SO: Jacobian of the transformation is $u^{(n-1)/2}u^{-1/2}/2$ times some function, say $h$, which depends only on the angles.

Thus the joint density of $U,\theta_1,\ldots \theta_{n-1}$ is

$$(2\pi)^{-n/2} \exp(-u/2) u^{(n-2)/2}h(\theta_1, \cdots, \theta_{n-1}) / 2$$

To compute the density of $U$ we must do an $n-1$ dimensional multiple integral $d\theta_{n-1}\cdots d\theta_1$.

Answer has the form

$$cu^{(n-2)/2} \exp(-u/2)$$

for some $c$.

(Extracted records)
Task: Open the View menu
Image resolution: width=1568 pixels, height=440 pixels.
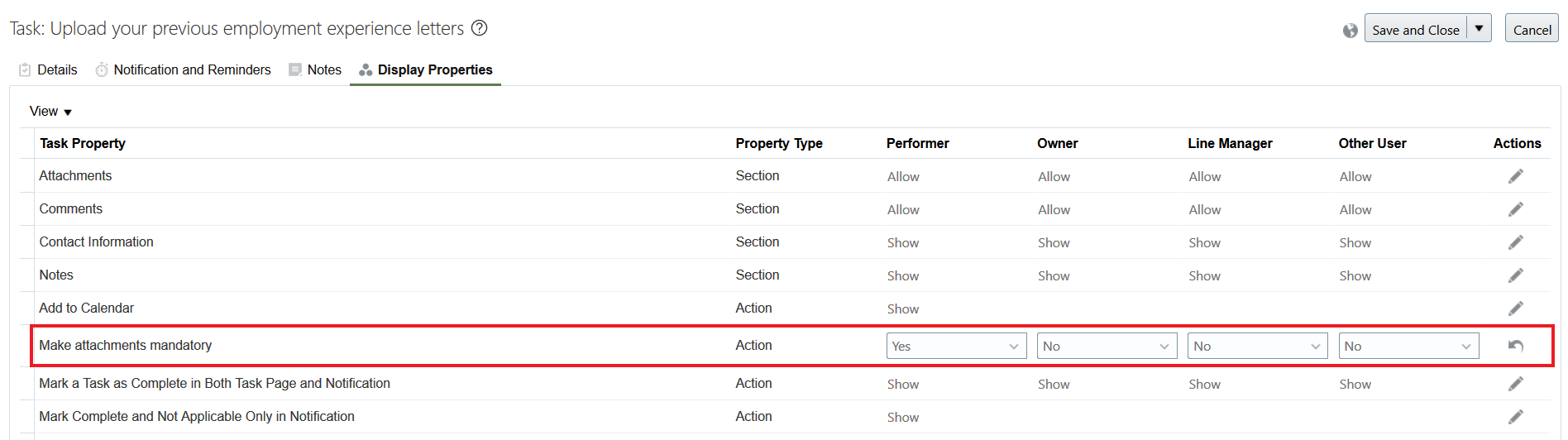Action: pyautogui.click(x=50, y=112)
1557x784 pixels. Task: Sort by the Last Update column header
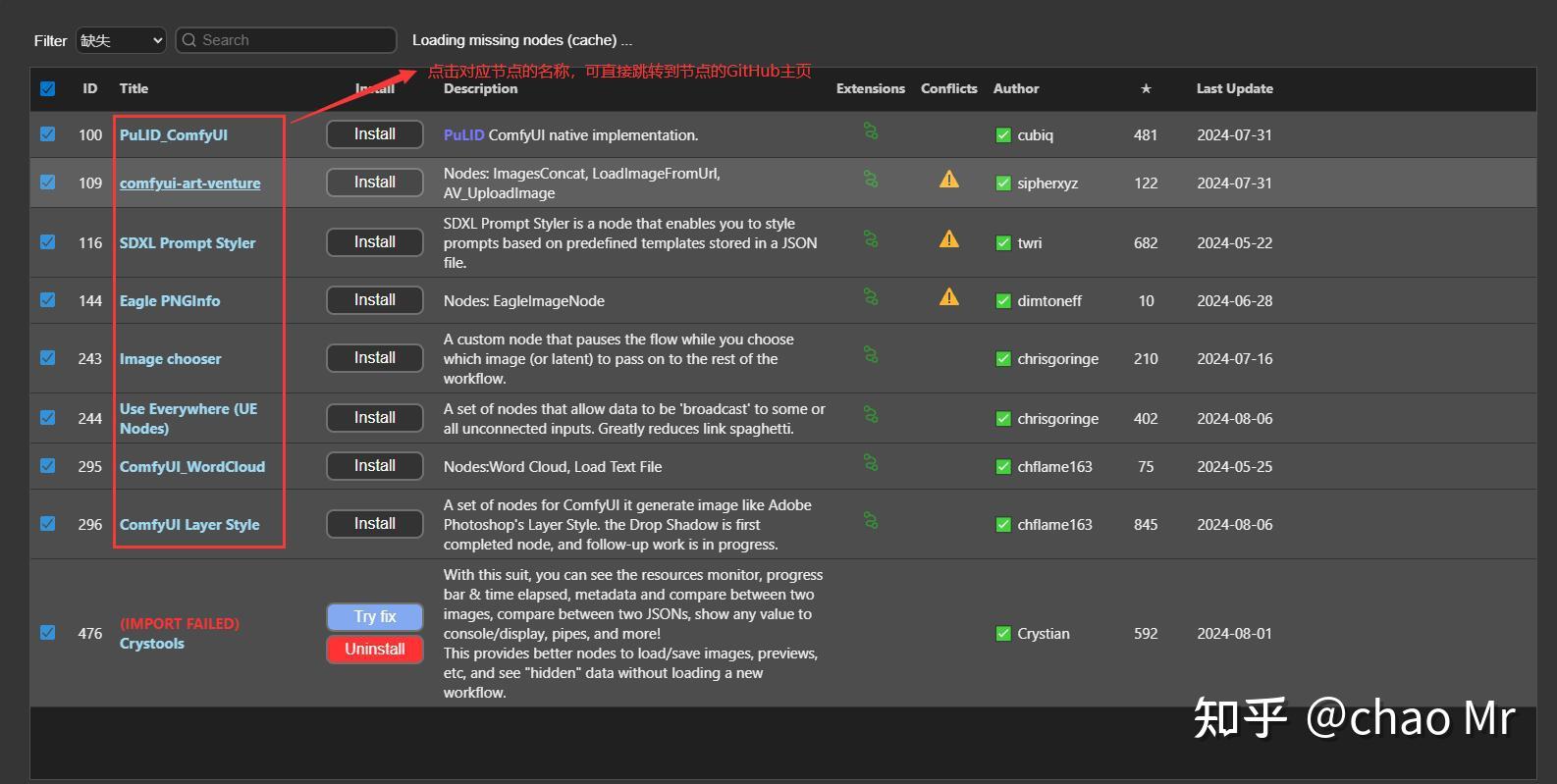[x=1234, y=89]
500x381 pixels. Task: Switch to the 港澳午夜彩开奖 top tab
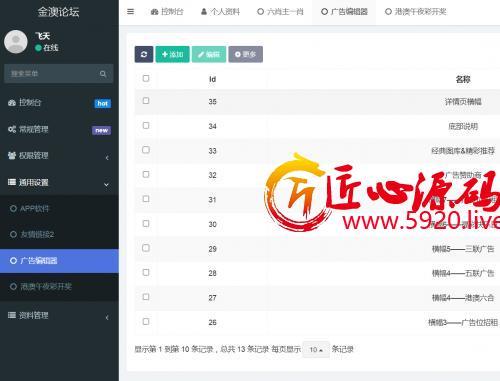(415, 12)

» Stated task 1
According to the density derivation, what must be computed to obtain the density of $U$?
» Stated task 2
Copy every line of the extracted records listing verbatim, leaving out the pictures.

» Correct response 1
An $n-1$ dimensional multiple integral $d\theta_{n-1}\cdots d\theta_1$.

» Correct response 2
Task: Open the View menu
Image resolution: width=1568 pixels, height=440 pixels.
Action: pyautogui.click(x=50, y=112)
1557x784 pixels. Task: Sort by the Last Update column header
[x=1234, y=89]
500x381 pixels. Task: Switch to the 港澳午夜彩开奖 top tab
(415, 12)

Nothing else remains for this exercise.